La fureur fut grande dans le camp des dissidents ; ils formèrent le complot d’envahir le couvent et l’église. Mais les autorités locales, averties à temps, firent échouer le projet. La rage ne fit qu’augmenter ; dès que le Fr. Josaphat paraissait dans la rue, les insultes et la boue pleuvaient sur lui. Associé au moine Basilien dans cette hostilité populaire, l’archevêque Hypace faillit être assassiné en 1609.

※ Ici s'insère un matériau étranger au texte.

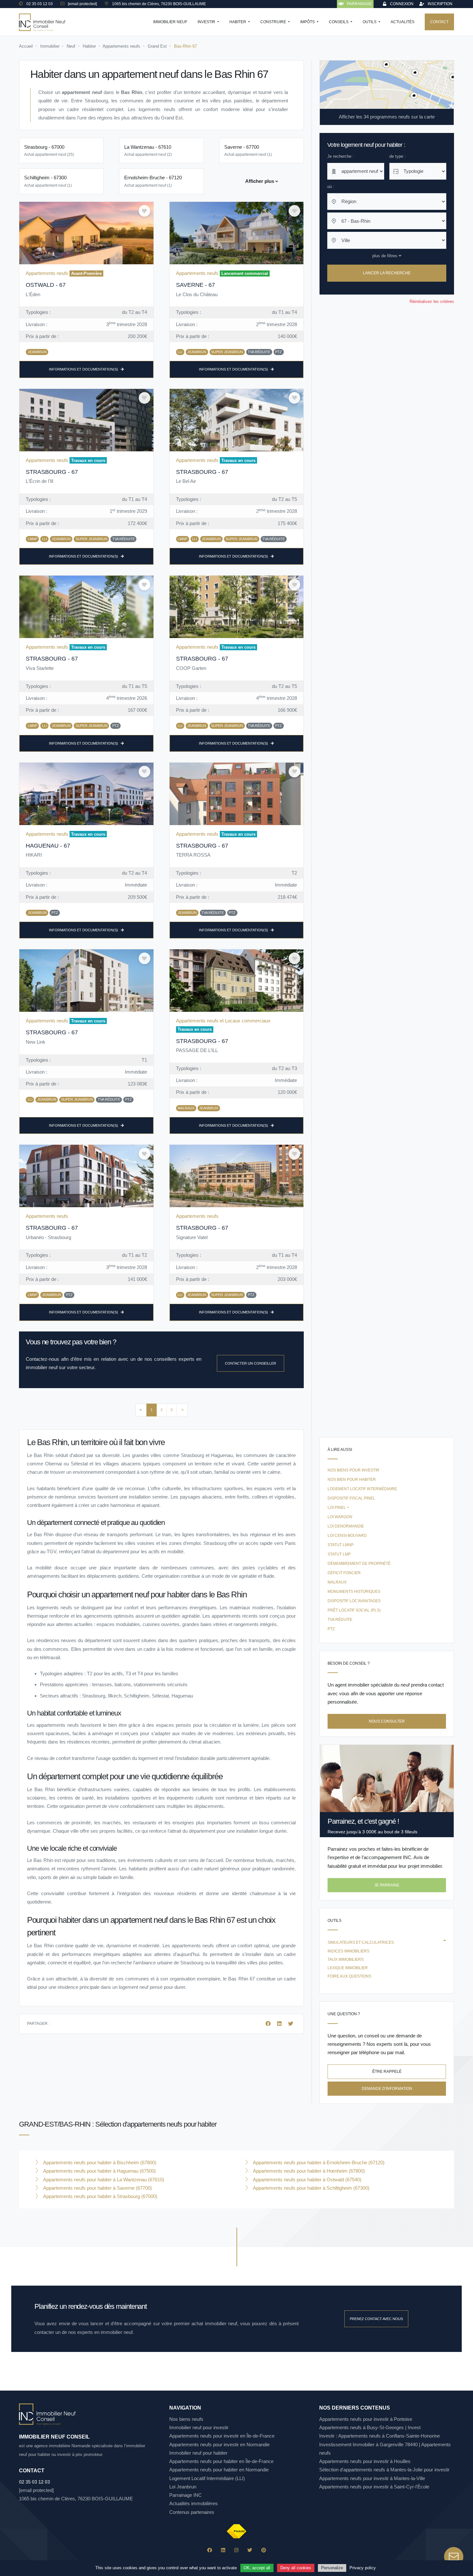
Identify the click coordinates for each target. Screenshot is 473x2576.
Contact (439, 22)
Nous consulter (387, 1721)
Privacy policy (362, 2567)
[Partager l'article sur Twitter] (290, 2023)
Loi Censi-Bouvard (347, 1535)
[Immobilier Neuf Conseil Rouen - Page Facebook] (209, 2550)
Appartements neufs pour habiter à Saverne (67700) (97, 2188)
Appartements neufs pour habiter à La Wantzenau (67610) (103, 2179)
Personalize (332, 2567)
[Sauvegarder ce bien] (144, 211)
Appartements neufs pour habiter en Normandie (219, 2469)
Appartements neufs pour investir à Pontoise (365, 2419)
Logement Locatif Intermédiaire (362, 1489)
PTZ (331, 1629)
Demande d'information (387, 2088)
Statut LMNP (341, 1545)
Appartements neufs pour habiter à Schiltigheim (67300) (310, 2188)
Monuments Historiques (354, 1591)
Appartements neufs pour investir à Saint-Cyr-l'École (374, 2486)
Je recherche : (340, 156)
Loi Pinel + (338, 1507)
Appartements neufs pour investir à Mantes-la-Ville (372, 2478)
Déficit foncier (344, 1573)
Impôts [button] (308, 22)
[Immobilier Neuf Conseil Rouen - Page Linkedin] (223, 2550)
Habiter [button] (238, 22)
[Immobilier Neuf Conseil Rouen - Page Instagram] (236, 2550)
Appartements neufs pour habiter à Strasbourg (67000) (99, 2196)
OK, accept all (257, 2567)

Saint Josaphat est ordonné prêtre.
Cependant, Josaphat n’était encore que diacre ; il s’appliquait avec ardeur à l’étude de la théologie sous la direction du P. Fabritsi ; ordonné prêtre, il devint l’apôtre de la contrée avec un tel succès que ses ennemis les plus acharnés, de même que ses brebis fidèles, chaque parti mettant dans les mots un sens différent, l’appelaient « le ravisseur d’âmes ». Parmi ses conquêtes, on cite Ignace, patriarche « orthodoxe » de Moscou.
Charmés par son zèle et ses vertus, les seigneurs ruthènes et polonais l’attiraient à l’envi dans leurs domaines ; plusieurs lui offrirent des monastères. Josaphat accepta celui de Bythen, puis celui de Notre-Dame de Zyrowice, dont il fit un noviciat.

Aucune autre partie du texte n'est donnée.